Thursday, November 06, 2014

Monitor Trap Flag (MTF) Usage in EPT-based Guest Physical Memory Monitoring

Monitor Trap Flag (MTF) is a flag specifically designed for single-stepping in x86/Intel hardware virtualization VT-x technology. When MTF is set, the guest will trigger a VM Exit after executing each instruction (need to consider NMI or other interrupt delivery boundary). This paper presents an idea to use MTF for memory write allowing when monitoring modification to guest virtual-to-physical mapping (page table entries) tables. 

In that paper (SPIDER: Stealthy Binary Program Instrumentation and Debugging via Hardware Virtualization), it details a solution to trap guest virtual-to-physical mapping address changes by monitoring the corresponding guest page tables. Based upon my previous experience, monitoring page table entries (with read-only permission in EPT PTE settings) will cause significant performance cost. In this post, I am not challenging that solution since it is not a product after all.

As we all know that EPT can be configured to monitor guest physical memory access with appropriate RWX permission settings. For example, for a guest data page, we can configure the corresponding EPT page table entry with !W permission, then whenever the processor fetches the instructions in that guest physical page for execution (e.g. code injection for shellcode execution), an EPT violation vmexit (or #VE interrupt) will occur. 
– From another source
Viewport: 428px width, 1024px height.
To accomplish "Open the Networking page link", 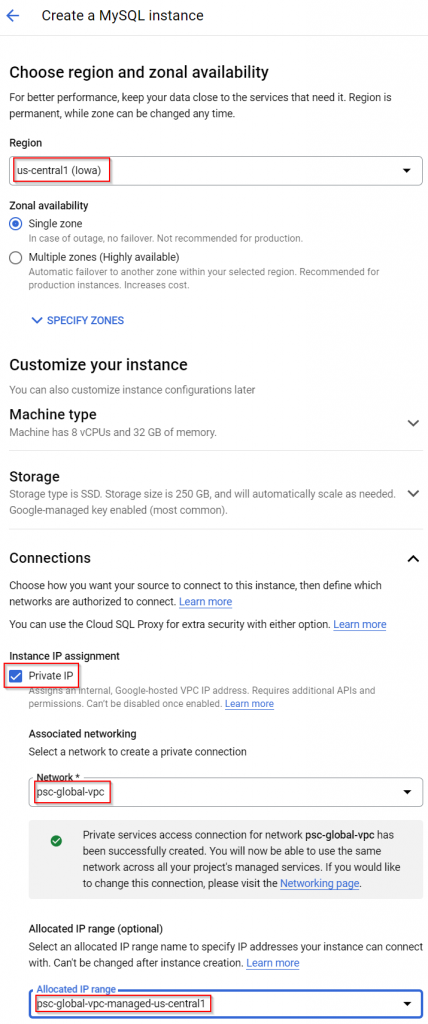I will [x=320, y=883].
However, the contents of some guest physical page might be swapped out to disk by OS under a low memory pressure condition, and then that physical page might be remapped to another guest virtual address used for by other process. In this case, we must restore the EPT permission to default (e.g. RWX), otherwise there are many unwanted EPT violations occur. 

One of solutions is to monitor guest virtual-to-physical mapping page table entries just as what the paper does. For example, we can monitor guest PTE page (guest physical address) with EPT Read-Only permission. Whenever a page remapping is required, the guest OS kernel will update the corresponding guest PTE entry. 
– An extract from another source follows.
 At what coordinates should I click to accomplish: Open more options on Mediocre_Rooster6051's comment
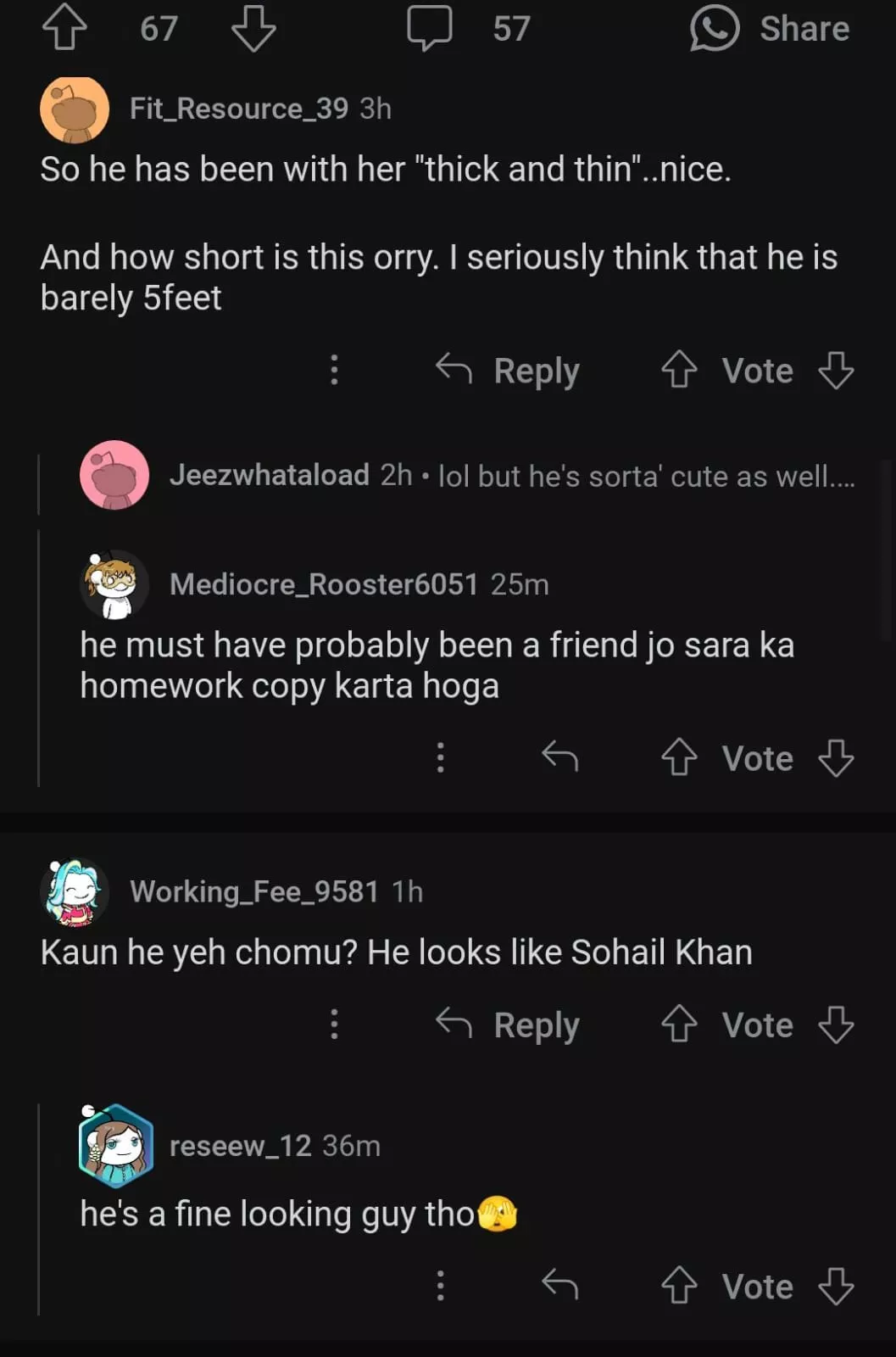point(440,757)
Since the PTE entry in EPT permission is read-only, any change to that entry will trigger EPT violation vmexit. After hypervisor captures this event, it will record the current values of PTE entry, then temporarily set the PTE page to writable and let the guest single-step (through enabling MTF) through the instruction that performs the write access. After the single-stepping, hypervisor will read the new values of PTE entry and see which ones of them have been modified, and take appropriate actions based up mapping updates. After that, hypervisor will disable MTF flag and set the PTE page back to read-only to capture future remapping event

In the real case, the guest page table may have multiple levels, also changes to page table entries
may be very frequent, and minimal EPT page granularity is 4KB (too large), therefore this can only be an experimental solution due to huge performance penalty.

However, using MTF flag to grant a data write access and/or inspect the write content on a data page that is wrote less frequently is acceptable.


  1. For ring-3 level process in guest OS can also be performed in this method?
    we only need to identify the CR3 register ? Am i right? please correct me :)

    1. I think yes, maybe we also need to trap CR3 switching event for guest page walking.